The emulsion formed can be an indicator of the IFT value of the system. A high IFT indicates an immiscible fluid, while a low IFT indicates a fluid is miscible. IFT at surfactant and oil is a function of formation water salinity, temperature, surfactant concentration, type of surfactant, and oil type, while the phase behavior test is influenced by the type of oil, type of co-surfactant, temperature, structure of surfactant, and pressure [5]. The behavior of the microemulsion phase is very complex and depends on a number of parameters. Surfactants can form microemulsions because of their level of solubility that are both in water and in oil. There is no equation for simple microemulsions. Therefore, the phase behavior for certain microemulsion systems must be measured experimentally. The phase behavior of microemulsions is usually presented using ternary diagrams and empirical correlations. The ternary diagram is a very useful tool in EOR because it can simultaneously represent the composition of phases and the whole and relative numbers.
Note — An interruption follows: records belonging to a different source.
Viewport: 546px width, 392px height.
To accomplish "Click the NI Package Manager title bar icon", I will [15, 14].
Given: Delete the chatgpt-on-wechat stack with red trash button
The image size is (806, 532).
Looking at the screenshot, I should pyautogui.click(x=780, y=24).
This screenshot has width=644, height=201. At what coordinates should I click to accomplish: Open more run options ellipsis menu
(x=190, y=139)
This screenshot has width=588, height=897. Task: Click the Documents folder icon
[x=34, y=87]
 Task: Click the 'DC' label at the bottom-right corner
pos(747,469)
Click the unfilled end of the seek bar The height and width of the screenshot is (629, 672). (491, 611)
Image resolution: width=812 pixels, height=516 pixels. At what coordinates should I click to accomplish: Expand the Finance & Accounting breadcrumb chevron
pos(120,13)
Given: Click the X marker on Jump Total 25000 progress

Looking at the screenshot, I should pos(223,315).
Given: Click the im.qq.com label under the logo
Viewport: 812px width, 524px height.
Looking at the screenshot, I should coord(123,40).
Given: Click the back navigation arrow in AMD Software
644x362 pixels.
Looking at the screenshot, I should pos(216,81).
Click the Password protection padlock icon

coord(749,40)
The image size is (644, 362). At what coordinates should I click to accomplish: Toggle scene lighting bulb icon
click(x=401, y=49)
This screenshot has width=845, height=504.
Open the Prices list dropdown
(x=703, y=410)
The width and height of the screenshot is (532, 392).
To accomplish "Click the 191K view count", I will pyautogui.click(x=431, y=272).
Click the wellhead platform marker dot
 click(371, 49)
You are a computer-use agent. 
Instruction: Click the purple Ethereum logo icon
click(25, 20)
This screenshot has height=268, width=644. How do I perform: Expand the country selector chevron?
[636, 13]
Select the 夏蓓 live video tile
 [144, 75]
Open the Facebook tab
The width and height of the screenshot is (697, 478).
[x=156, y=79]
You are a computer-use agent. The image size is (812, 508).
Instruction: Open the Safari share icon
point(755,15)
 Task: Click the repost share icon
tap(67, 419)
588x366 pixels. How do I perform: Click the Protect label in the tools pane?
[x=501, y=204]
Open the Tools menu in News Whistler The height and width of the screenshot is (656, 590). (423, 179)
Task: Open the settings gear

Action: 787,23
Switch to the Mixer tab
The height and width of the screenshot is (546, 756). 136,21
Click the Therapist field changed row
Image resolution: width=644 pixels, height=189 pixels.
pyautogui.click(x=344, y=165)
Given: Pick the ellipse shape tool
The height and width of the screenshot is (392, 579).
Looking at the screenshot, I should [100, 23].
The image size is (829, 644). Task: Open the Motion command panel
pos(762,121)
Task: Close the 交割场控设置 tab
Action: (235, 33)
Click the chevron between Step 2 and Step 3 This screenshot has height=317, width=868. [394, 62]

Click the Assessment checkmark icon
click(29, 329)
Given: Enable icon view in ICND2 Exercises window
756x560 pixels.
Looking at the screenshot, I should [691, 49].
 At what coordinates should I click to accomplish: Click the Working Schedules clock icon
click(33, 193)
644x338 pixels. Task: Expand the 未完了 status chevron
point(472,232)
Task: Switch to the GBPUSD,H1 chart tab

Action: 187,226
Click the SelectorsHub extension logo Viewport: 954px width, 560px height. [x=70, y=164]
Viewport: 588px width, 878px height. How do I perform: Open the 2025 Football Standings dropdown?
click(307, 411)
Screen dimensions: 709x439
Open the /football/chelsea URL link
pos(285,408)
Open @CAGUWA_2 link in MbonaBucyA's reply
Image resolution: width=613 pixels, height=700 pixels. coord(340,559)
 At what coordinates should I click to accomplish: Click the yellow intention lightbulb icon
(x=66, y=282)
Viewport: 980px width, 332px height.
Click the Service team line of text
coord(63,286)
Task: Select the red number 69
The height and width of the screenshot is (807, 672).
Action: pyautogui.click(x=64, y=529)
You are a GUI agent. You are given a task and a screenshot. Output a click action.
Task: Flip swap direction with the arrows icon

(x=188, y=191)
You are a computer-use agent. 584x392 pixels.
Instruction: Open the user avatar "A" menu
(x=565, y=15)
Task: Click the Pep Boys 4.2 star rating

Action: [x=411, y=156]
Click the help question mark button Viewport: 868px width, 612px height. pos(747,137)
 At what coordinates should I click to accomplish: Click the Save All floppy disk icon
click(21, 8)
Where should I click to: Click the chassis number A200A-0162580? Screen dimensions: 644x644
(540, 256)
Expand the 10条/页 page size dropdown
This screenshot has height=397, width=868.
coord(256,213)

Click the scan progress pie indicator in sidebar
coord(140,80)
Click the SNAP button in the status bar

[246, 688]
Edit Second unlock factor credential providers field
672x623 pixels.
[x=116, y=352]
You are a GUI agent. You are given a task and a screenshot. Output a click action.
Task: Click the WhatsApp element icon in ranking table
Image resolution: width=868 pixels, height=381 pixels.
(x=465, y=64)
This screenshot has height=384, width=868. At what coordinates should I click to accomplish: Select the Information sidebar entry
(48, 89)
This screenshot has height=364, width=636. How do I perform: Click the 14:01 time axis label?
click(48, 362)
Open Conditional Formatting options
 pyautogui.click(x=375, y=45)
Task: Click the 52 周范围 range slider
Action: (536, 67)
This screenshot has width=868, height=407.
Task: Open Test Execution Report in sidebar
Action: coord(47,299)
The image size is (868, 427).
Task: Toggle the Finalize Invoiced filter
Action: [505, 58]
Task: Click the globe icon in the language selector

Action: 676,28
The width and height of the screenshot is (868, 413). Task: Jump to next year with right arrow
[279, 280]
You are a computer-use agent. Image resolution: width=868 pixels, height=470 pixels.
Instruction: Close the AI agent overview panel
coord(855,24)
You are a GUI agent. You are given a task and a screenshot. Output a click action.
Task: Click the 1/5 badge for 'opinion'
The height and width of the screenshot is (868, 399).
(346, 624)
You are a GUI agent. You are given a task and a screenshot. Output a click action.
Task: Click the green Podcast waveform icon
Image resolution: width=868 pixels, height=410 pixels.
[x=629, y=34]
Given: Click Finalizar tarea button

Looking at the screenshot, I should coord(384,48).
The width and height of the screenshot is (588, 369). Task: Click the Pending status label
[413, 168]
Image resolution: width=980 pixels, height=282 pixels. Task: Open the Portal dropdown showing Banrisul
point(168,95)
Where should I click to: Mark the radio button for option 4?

Figure 4 shows a ternary diagram schematic.

Figure 4.

Ternary diagram schematic [5].

In the ternary diagram, the equilateral triangle represents the components of water, oil, and 100% surfactant from the solution. The concentration can be shown in mole fraction, mass, or volume. The single-phase region is in the zone of high surfactant concentration. The three-phase region is in the middle zone. The two-phase lobes (vertices) are in the upper right and left over the three-phase triangle. There is a third two-phase region which is located at very low surfactant concentrations below the three-phase region. Type III ternary-phase behavior consists of an area close to the axis of salt water/oil which is bounded by a triangle. The composition in this area will produce three phases; the composition of each phase is the same as the composition of the curved triangular peak.

The microemulsion system can also be designed to obtain a very low IFT value, around 0.001 mN/m by making a stable brine solution or with a hydrocarbon phase [10] which will be advantageous for the EOR process. In the EOR process, an important part of the ternary diagram is the three-phase region. The general form of ternary diagram can be classified as type II (−), namely, lower-phase emulsion and excess oil phase; type (+), namely, upper-phase emulsion with excess water phase; and type III, middle-phase microemulsion. The lowest interfacial tension occurs because the SLS surfactant can form a microemulsion.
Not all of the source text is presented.